Personal information
- Date of birth: 19 February 1934
- Place of birth: Tarcento, Italy
- Date of death: 3 February 2021 (aged 86)
- Place of death: Biella, Italy
- Height: 1.81 m (5 ft 11 in)
- Position(s): Defender

Senior career*
- Years: Team / Apps / (Gls)
- 1953–1955: SPAL / 11 / (0)
- 1955–1956: Juventus / 4 / (0)
- 1956–1957: SPAL / 10 / (0)
- 1957–1959: Juventus / 10 / (0)
- 1959–1960: Catania / 27 / (0)
- 1960–1962: Cesena / 49 / (0)
- 1962–1968: Biellese / 173 / (0)
- Total:  / 284 / (0)

= Benito Boldi =

Italian footballer (1934–2021)

Benito Boldi (19 February 1934 – 3 February 2021) was an Italian professional footballer who played as a defender.

==Career==
Boldi was part of the Juventus teams that won the 1957–58 Serie A and the 1958–59 Coppa Italia.

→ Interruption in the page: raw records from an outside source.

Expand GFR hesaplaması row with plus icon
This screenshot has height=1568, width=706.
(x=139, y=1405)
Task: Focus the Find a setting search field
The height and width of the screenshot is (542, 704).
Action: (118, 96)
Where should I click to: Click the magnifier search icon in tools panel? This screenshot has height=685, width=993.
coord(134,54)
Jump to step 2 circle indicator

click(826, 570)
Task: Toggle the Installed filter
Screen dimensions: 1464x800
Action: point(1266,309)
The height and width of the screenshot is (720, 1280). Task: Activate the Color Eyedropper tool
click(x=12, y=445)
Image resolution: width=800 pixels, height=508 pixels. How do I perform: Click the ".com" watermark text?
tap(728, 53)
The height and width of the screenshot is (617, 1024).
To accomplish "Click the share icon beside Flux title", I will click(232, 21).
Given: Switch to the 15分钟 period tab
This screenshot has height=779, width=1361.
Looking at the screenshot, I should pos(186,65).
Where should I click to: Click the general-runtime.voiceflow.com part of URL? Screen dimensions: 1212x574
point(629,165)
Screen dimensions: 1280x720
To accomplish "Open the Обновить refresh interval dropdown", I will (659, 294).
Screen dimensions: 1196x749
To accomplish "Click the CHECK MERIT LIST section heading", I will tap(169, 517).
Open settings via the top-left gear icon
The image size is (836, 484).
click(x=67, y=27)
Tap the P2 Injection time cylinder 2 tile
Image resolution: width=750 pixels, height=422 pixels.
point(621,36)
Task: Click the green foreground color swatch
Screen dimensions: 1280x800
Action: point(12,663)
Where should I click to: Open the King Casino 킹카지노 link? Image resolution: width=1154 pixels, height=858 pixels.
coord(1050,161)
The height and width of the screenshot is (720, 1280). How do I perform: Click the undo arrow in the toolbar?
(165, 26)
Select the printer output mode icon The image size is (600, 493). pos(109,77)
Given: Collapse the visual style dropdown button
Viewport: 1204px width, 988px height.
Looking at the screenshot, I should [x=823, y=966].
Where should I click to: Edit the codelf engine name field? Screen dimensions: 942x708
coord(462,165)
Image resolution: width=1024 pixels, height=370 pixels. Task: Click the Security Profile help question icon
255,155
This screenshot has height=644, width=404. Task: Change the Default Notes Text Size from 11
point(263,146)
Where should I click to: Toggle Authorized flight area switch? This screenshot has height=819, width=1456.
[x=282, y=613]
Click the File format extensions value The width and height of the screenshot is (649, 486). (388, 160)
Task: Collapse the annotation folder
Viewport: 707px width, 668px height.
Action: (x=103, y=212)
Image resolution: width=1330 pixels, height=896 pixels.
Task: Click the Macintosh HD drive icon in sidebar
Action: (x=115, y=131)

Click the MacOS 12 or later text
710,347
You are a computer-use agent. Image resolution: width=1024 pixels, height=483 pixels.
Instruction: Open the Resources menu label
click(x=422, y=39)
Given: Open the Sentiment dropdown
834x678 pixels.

He played for SPAL and Catania in Serie B and for Cesena and Biellese in Serie C.

==Personal life==
Boldi was born in Tarcento, Province of Udine. His brothers Mario Boldi and Luciano Boldi also played football professionally. To distinguish them, Benito was known as Boldi II. He was married with two children.

==Death==
Boldi died from complications brought about by COVID-19 on 3 February 2021, during the COVID-19 pandemic in Italy, sixteen days short from his 87th birthday.